I would be very grateful for help with getting the following code working. The output matrix,C, contains only zeros, whereas I am expecting the product of two random numbers.
[codebox] !
! Simple Fortan90 program that multiplies 2 square matrices calling Cgemm
! C = alpha A*B + beta C
!
program matrix_multiply
implicit none
integer, parameter :: fp_kind = kind(0.0)
integer, parameter :: spc = kind((1.0_fp_kind,1.0_fp_kind))
! Define
complex(spc), allocatable :: A( : , : ), B( : , : ), C( : , : )
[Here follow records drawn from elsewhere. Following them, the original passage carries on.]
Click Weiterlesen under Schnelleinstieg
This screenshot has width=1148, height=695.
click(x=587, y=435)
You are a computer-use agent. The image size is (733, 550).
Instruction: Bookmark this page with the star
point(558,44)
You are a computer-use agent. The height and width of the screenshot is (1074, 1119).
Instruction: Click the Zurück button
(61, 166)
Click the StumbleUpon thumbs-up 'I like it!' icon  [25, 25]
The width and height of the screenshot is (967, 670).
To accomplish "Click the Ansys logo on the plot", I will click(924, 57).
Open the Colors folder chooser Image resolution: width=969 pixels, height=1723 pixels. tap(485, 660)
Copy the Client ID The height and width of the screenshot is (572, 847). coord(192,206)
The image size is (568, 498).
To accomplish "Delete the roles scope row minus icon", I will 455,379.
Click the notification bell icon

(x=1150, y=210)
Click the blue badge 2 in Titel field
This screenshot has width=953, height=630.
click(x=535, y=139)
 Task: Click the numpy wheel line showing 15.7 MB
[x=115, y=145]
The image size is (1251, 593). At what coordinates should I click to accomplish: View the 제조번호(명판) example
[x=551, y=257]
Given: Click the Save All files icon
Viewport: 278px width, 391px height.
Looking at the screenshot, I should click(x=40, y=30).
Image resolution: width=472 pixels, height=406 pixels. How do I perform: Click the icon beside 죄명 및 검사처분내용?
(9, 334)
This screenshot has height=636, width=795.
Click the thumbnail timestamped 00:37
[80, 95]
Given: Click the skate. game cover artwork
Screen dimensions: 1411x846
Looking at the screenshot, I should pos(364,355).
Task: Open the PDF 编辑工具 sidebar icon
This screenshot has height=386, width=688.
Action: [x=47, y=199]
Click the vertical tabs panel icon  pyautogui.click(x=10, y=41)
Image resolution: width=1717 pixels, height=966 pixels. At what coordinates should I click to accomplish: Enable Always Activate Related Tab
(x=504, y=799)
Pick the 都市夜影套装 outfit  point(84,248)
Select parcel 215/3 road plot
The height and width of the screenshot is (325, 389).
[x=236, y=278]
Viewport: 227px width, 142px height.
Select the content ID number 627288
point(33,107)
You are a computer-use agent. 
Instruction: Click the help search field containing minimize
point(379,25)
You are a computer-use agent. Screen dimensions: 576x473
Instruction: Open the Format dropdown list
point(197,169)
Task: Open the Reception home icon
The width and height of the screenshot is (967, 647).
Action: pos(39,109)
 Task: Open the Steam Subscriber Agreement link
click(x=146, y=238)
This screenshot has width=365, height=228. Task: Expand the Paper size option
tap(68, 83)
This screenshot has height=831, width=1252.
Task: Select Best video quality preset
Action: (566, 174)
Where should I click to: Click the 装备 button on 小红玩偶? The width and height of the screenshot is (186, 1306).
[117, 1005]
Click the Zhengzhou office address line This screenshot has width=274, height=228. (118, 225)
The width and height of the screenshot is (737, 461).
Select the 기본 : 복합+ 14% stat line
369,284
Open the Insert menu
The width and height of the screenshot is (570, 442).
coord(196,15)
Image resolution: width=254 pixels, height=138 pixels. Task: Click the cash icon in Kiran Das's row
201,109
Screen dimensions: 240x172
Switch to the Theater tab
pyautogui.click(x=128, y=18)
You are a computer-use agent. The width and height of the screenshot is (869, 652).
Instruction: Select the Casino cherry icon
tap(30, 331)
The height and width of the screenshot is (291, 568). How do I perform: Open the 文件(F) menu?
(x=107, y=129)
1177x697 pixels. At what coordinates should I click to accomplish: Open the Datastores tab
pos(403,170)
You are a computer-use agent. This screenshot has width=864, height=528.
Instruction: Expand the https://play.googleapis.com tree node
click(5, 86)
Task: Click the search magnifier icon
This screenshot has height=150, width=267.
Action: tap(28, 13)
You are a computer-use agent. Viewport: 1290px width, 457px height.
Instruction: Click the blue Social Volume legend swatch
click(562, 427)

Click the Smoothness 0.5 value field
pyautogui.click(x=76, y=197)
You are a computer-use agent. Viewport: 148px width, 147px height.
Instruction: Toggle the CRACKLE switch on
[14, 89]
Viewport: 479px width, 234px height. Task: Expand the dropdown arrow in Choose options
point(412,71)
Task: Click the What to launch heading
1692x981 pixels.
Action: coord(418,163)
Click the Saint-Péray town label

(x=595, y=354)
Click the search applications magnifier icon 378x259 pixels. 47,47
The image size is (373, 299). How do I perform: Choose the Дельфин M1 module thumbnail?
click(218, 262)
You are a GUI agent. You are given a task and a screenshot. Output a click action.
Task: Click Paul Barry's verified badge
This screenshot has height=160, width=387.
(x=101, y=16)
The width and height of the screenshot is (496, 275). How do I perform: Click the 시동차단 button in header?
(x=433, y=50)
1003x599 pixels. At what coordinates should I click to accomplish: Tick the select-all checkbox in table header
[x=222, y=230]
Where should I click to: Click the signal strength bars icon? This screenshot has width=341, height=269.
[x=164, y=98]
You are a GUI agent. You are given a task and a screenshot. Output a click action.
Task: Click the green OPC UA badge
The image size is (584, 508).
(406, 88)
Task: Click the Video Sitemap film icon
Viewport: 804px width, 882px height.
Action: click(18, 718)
real, allocatable :: A_ran( : , : )
real, allocatable :: B_ran( : , : )
real :: time_start,time_end, norm
complex(spc) zZero
complex(spc) alpha
complex(spc) beta
integer:: i,j,m1,ierr
integer :: nr,nc,nr_maxA,nc_MaxA,nr_maxB,nc_MaxB
external :: cublas_cgemm
external :: cublas_init, cublas_shutdown, cublas_free
integer, external :: cublas_alloc, cublas_set_matrix, cublas_get_matrix, cublas_set_vector, cublas_get_vector
integer devPtrA, devPtrB, devPtrC, sizeof_complex, status
zZero = cmplx( 0.0, 0.0 )
alpha = cmplx( 1.0, 0.0 )
beta = zZero
sizeof_complex = spc
m1 = 2496
! Fill the complex matrices with random numbers
allocate( A(1:m1, 1:m1 ) )
A = cmplx( 0.0, 0.0 )
allocate( A_ran(1:m1, 1:m1 ) )
allocate( B_ran(1:m1, 1:m1 ) )
call random_seed( )
call random_number( A_ran )
call random_number( B_ran )
A = cmplx( A_ran, B_ran )
allocate( B(1:m1, 1:m1 ) )
B = cmplx( 0.0, 0.0 )
call random_number( A_ran )
call random_number( B_ran )
B = cmplx( A_ran, B_ran )
deallocate( A_ran, B_ran )
allocate(C(m1,m1))
C = cmplx( 0.0, 0.0 )
! Check one entry of each array
print *,'A(1,1) = ',A(1,1)
print *,'B(1,1) = ',B(1,1)
print *,'C(1,1) = ',C(1,1)
call cublas_init
status = cublas_alloc(m1*m1, sizeof_complex,devPtrA)
if(status /= 0) then
write(*,*) "A device memory allocation failed"
call cublas_shutdown
stop
endif
status = cublas_set_matrix(m1,m1,sizeof_complex,A,m1,devPtrA,m1)
if(status /= 0) then
call cublas_free(devPtrA)
write(*,*) "A data download failed"
call cublas_shutdown
stop
endif
status = cublas_alloc(m1*m1, sizeof_complex,devPtrB)
if(status /= 0) then
write(*,*) "B device memory allocation failed"
call cublas_shutdown
stop
endif
status = cublas_set_matrix(m1,m1,sizeof_complex,B,m1,devPtrB,m1)
if(status /= 0) then
call cublas_free(devPtrB)
write(*,*) "B data download failed"
call cublas_shutdown
stop
endif
status = cublas_alloc(m1*m1, sizeof_complex,devPtrC)
if(status /= 0) then
write(*,*) "C device memory allocation failed"
call cublas_shutdown
stop
endif
status = cublas_set_matrix(m1,m1,sizeof_complex,C,m1,devPtrC,m1)
if(status /= 0) then
call cublas_free(devPtrC)
write(*,*) "C data download failed"
call cublas_shutdown
stop
endif
! Compute the matrix product
call cpu_time(time_start)
call cublas_Cgemm (‘n’,‘n’,m1,m1,m1,alpha,A,m1,B,m1,beta,C,m1)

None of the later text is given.